Well, there’s a lot of reasons. A lot of it’s fear of failure. A lot of it’s fear of success. I mean, I remember in 2010, I went to audition to be a Sportscenter anchor on ESPN, and it was being a television host was something that I’d wanted to do for 20 years, and when I got there into the audition, I had a panic attack not because I feared failing, but because I feared succeeding. That was such a wake-up call for me, because what I feared was like, “Oh man, if I get this job, then I’ll be on TV, and thousands of people will be watching me and maybe they’ll realize that I’m actually not that good. Or, maybe I’ll have to move. I’ll probably have to move because I’ve got to be close to where ESPN is based, and that will mean I’ll lose my friends. And if I get on TV, and maybe I have like some level of mini-fame, maybe my friends will get jealous and they won’t want to talk to me.”

It was all this nonsense in my head, but it was the fear of success. So, you ask, “Why do we procrastinate? Why do we get in our way?” Two of the big reasons are fear of failure and fear of success, and it can be crippling to the point where it’s like paralysis by analysis. We stand still. We’re kind of like a deer crossing the road stuck in the headlights. It freezes, right? It doesn’t know whether to move forward, it doesn’t know whether to move back. So, what does it do? It just stands still. But, what happens to the deer that gets stuck in the headlights? Bang! It ends up as roadkill, doesn’t it?

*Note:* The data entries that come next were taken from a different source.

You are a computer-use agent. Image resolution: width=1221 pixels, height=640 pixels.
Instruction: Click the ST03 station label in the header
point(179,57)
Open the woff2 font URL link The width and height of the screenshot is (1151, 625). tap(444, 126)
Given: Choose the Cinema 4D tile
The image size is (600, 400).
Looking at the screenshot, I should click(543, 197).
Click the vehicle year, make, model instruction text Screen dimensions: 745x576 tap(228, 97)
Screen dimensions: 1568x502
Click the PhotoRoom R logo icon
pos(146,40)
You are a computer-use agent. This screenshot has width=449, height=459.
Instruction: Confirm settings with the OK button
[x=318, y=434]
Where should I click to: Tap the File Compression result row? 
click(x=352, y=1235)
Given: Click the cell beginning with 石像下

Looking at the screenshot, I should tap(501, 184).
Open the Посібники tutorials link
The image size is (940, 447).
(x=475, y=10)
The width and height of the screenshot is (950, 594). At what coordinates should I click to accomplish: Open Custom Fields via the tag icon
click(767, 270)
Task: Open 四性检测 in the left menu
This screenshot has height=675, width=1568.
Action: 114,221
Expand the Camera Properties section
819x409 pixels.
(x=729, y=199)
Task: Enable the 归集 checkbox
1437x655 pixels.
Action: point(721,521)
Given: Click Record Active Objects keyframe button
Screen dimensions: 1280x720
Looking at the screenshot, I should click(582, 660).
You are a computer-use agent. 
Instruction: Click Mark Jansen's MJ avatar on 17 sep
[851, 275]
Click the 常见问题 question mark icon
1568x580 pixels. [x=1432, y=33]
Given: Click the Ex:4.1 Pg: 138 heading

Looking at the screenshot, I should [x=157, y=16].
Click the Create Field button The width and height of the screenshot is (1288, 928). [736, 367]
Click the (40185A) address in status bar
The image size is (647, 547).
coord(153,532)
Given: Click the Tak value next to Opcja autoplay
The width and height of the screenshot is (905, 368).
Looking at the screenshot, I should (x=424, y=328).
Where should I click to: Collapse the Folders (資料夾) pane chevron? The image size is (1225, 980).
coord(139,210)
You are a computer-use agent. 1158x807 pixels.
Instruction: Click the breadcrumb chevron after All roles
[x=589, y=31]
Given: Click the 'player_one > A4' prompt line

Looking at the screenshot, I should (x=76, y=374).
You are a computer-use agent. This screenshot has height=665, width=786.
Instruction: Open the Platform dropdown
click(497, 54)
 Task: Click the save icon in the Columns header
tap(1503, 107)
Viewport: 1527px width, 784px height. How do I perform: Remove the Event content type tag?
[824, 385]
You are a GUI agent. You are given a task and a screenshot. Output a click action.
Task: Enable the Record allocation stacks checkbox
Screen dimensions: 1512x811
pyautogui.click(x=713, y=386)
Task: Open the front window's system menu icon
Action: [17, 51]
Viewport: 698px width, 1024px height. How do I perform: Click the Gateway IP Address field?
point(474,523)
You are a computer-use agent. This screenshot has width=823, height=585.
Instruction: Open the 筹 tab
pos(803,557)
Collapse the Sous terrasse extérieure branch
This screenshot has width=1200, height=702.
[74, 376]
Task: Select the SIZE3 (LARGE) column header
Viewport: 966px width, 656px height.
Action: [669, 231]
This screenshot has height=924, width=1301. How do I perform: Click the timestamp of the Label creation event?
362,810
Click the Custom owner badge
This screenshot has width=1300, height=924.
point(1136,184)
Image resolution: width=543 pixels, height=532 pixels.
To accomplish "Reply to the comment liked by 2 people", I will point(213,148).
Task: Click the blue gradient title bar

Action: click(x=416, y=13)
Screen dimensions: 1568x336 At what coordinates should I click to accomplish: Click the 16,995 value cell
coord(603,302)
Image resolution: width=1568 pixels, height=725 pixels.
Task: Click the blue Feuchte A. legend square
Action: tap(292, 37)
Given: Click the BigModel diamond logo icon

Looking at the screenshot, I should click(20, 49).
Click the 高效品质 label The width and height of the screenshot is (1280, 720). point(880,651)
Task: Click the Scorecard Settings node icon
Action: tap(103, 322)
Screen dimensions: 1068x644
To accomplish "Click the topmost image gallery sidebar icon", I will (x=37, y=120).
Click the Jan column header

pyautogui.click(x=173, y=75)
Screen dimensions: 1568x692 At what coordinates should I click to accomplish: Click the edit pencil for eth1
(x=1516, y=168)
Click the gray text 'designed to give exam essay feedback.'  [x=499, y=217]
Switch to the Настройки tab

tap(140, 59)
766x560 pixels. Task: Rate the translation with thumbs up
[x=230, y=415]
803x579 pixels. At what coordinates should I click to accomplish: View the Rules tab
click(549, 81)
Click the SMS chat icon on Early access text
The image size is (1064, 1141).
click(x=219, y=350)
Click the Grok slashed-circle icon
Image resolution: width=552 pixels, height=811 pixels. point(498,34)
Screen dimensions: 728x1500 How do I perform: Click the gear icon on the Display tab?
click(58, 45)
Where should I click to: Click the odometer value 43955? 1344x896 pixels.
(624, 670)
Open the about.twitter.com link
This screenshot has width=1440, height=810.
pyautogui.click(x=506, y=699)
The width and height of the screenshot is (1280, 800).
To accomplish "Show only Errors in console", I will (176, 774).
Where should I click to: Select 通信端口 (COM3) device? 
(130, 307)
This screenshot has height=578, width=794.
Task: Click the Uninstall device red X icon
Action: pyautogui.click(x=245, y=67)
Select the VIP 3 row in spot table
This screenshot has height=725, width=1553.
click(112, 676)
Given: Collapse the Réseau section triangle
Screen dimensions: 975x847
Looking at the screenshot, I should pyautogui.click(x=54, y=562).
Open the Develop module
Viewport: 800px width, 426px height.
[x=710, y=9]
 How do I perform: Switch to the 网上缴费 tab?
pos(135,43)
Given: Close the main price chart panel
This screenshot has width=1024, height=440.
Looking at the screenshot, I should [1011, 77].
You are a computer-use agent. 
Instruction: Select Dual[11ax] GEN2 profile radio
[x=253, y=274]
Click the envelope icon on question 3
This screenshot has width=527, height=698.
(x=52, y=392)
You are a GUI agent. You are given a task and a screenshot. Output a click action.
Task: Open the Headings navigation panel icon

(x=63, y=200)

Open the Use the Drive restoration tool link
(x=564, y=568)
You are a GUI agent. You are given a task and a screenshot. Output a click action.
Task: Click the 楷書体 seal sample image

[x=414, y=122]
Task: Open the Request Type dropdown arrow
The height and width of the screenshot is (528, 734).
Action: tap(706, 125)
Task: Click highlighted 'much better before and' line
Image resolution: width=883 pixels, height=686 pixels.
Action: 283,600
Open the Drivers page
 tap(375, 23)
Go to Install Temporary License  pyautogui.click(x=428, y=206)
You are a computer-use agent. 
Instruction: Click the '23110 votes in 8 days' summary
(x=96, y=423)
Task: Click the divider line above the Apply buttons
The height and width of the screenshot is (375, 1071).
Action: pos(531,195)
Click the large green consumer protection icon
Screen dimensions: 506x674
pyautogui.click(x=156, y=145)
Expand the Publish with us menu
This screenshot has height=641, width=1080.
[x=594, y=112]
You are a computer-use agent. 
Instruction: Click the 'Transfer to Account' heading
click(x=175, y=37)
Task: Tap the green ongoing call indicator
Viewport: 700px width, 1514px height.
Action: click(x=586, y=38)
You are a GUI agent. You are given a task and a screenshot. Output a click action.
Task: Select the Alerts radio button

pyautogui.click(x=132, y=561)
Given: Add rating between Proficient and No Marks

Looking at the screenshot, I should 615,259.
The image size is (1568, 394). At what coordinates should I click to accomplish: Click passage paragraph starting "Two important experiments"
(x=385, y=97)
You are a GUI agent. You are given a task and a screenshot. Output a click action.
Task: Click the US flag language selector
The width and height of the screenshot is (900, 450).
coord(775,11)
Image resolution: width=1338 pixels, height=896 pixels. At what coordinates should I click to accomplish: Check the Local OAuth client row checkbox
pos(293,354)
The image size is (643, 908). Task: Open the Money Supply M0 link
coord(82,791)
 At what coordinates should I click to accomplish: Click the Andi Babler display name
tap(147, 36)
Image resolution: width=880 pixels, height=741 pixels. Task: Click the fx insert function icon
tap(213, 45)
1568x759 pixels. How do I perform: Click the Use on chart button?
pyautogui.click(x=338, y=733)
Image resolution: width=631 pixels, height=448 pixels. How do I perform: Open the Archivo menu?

That’s a huge thing. A lot of times, people get overwhelmed by how far they need to go in order to achieve this thing, so they won’t take that first step. There’s nothing that I can really tell you or inspire you to do other than what you’ve already heard, which is you’ve just got to take the first step. You just got to take the leap of faith.

Where people go wrong is that they go, “Oh, I got to lose 20 pounds. Oh man, it’s going to be so much work. 20 pounds, I got to do this.” No, don’t focus on losing 20 pounds. Focus on getting rid of the crap food out of your house, that’s it. Then, the next day, focus on signing up with a personal trainer or joining a group. That’s it. Then, the next day, call a friend and say, “Hey, do you want to go exercise with me? We’ll do it on a regular basis,” and that’s it. Then, day four, and so forth, and so forth.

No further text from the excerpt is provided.